2話 逃げ出して
王宮の門をくぐり、石畳の道を歩くペトリシェの背中を、見えない冷たい風が追いかける。背後からは、彼女を「狂人」と罵る声が聞こえてくる。しかし彼女は振り返らない。
まっすぐ前を見据え、一歩ずつ進んでいく。
その歩みは、まるで誰にも止められない運命そのもののようだった。
「お嬢様、馬車はこちらに」
馬車の扉を開けて待っていたのは、彼女に仕える執事のアレックスだった。ペトリシェは無言で馬車に乗り込むと、窓の外をぼんやりと眺める。王都の街並みは、今日も何も変わらない。活気にあふれ、人々は明日を信じて生きている。だが、彼女の瞳には、すでに失われた世界の残像が映っていた。
馬車が揺れながら進む中、彼女は静かに口を開いた。
「アレックス、荷物の準備は?」
「はい、既に滞りなく。明日の朝には出発できるかと」
「結構。では、行き先は?」
「お嬢様のご実家へ、という手配になっておりますが…」
ペトリシェは小さく首を横に振る。
「いいえ、それじゃ駄目。行き先を変えるわ、もっと遠くへ、人の手が入っていない、静かな場所へ。」
アレックスは、主の意図を察して静かに頷いた。彼もまた、ペトリシェの真意を理解する数少ない人物の一人だった。

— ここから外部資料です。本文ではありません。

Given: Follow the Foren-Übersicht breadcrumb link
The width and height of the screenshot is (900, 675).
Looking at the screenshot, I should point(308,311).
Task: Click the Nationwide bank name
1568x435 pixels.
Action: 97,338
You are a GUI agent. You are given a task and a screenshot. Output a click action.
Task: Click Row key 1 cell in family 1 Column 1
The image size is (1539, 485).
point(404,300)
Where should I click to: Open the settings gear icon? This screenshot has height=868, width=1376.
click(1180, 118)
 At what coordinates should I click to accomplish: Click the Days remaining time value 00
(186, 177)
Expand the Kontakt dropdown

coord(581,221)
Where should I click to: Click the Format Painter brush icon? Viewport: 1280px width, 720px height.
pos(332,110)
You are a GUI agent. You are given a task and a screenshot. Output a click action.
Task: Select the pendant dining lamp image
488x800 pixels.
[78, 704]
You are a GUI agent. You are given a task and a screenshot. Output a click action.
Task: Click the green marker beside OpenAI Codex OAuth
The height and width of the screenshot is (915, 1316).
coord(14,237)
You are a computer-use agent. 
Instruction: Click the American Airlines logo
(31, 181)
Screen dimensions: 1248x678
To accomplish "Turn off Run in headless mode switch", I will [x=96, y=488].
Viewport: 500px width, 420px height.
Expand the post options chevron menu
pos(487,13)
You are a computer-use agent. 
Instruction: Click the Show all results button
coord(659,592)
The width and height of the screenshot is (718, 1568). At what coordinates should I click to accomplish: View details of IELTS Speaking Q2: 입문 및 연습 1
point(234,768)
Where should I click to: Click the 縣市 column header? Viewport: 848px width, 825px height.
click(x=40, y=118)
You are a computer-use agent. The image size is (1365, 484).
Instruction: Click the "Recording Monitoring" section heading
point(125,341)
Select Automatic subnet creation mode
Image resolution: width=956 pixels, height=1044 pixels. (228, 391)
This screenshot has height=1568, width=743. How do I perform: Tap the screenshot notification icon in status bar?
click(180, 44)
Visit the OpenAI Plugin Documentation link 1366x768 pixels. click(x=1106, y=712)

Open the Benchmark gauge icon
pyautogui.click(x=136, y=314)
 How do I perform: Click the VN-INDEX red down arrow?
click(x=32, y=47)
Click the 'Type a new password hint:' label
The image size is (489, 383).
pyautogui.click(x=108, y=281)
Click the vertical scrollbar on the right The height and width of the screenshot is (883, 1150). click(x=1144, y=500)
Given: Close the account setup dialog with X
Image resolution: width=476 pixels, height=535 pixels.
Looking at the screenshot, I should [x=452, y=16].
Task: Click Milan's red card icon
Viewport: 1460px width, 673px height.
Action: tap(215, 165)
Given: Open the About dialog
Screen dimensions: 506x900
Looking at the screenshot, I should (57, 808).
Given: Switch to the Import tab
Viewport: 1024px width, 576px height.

「かしこまりました。では、行き先はお嬢様が前々から気になっておられた辺境の廃都、ルナウーンにて」
ペトリシェは、その言葉に満足げに微笑んだ。
「そう、あそこなら、邪魔も入らない。私は、美しい滅びの舞台を創らなくてはならないのですから。」
アレックスは、その言葉を静かに受け止めた。彼は知っていた。彼女の言う「美しい滅びの舞台」とは、決して他人事ではない。それは、この世界全体の運命であり、自分もまたその舞台の一部なのだと。彼の心には、不安と同時に、何よりも主への揺るぎない忠誠心があった。馬車が揺れ、王都の灯りが遠ざかっていく。これから始まる旅路が、いかなる結末を迎えるとしても、彼は決して彼女のそばを離れることはないだろう。
馬車は、賑やかな王都を抜け、人々の記憶から忘れ去られた、遥か遠い辺境へと向かうのだった。